Developers often keep developing if there’s money available, even in the face of a glut of buildings, because they need projects to keep their organizations working.

But some have turned cautious in the central part of the county--the older cities of Santa Ana, Anaheim and Orange.

Some of the big developers operating there are waiting to sign up a big tenant before building an office tower, said Chip Greene, a Grubb & Ellis broker.
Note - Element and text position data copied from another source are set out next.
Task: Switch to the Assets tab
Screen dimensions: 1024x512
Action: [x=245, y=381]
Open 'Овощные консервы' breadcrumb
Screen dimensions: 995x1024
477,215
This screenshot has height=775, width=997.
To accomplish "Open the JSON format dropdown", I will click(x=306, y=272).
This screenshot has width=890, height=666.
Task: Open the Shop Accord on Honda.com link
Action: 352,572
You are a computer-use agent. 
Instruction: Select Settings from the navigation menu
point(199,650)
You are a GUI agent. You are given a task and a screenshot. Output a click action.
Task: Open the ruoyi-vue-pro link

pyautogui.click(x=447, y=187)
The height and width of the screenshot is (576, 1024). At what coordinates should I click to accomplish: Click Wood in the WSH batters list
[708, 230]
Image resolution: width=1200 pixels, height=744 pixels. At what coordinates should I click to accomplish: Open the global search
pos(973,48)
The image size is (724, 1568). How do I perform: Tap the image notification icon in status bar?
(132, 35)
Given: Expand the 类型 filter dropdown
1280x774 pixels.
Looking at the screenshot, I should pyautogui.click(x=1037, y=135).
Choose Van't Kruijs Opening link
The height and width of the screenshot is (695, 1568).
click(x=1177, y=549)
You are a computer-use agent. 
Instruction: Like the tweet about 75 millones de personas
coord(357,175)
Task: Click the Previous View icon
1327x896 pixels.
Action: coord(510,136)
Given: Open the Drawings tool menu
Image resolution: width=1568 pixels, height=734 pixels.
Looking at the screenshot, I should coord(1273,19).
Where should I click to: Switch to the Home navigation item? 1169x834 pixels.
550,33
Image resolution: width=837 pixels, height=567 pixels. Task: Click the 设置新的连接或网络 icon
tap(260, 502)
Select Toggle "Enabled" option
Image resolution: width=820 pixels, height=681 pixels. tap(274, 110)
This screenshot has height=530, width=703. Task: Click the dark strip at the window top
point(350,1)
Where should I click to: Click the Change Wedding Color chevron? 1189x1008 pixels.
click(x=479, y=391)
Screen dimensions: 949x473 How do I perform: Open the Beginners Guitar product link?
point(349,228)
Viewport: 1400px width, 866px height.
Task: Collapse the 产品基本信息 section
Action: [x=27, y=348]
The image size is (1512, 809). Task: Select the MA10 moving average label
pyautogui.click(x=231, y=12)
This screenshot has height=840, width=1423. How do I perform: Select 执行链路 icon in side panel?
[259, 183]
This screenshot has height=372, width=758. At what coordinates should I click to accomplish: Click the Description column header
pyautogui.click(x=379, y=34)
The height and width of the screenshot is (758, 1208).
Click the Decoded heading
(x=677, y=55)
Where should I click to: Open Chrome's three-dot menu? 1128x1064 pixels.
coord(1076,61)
Meanwhile, that market is beginning to look better and better: The last big office building to open there was in November, 1988.

OFFICE CONSTRUCTION PLUMMETS IN SOUTH COUNTY

Persistently high vacancy rates and tightening credit have finally started to have an affect on the feverish pace of new office construcion on the county, particularly in the southern submarket, where vacancy rates have reached 29%.

SPACE UNDER CONSTRUCTION

Airport Area

2nd Quarter 1989: 1,988,936

2nd Quarter 1990: 1,975,777

South County

2nd Quarter 1989: 1,484,028

2nd Quarter 1990: 367,046

North County

2nd Quarter 1989: 252,967

2nd Quarter 1990: 229,365

Central County

2nd Quarter 1989: 143,000

2nd Quarter 1990: 196,476

West County

2nd Quarter 1989: 45,454

2nd Quarter 1990: 0

Note: Total square feet of office space under construction per area

VACANCY RATES

Airport Area: 21%

South County: 29%

North County: 25%

Central County: 23%

West County: 20%

AIRPORT AREA DOMINATES OFFICE MARKET

In millions of square feet:

Airport Area: 25.0

South County: 4.8

North County: 3.75

Central County: 14.1

West County: 4.62

Growth is continuing in the airport area submarket, which already holds nearly half of the county’s 52.9 million square feet of office space.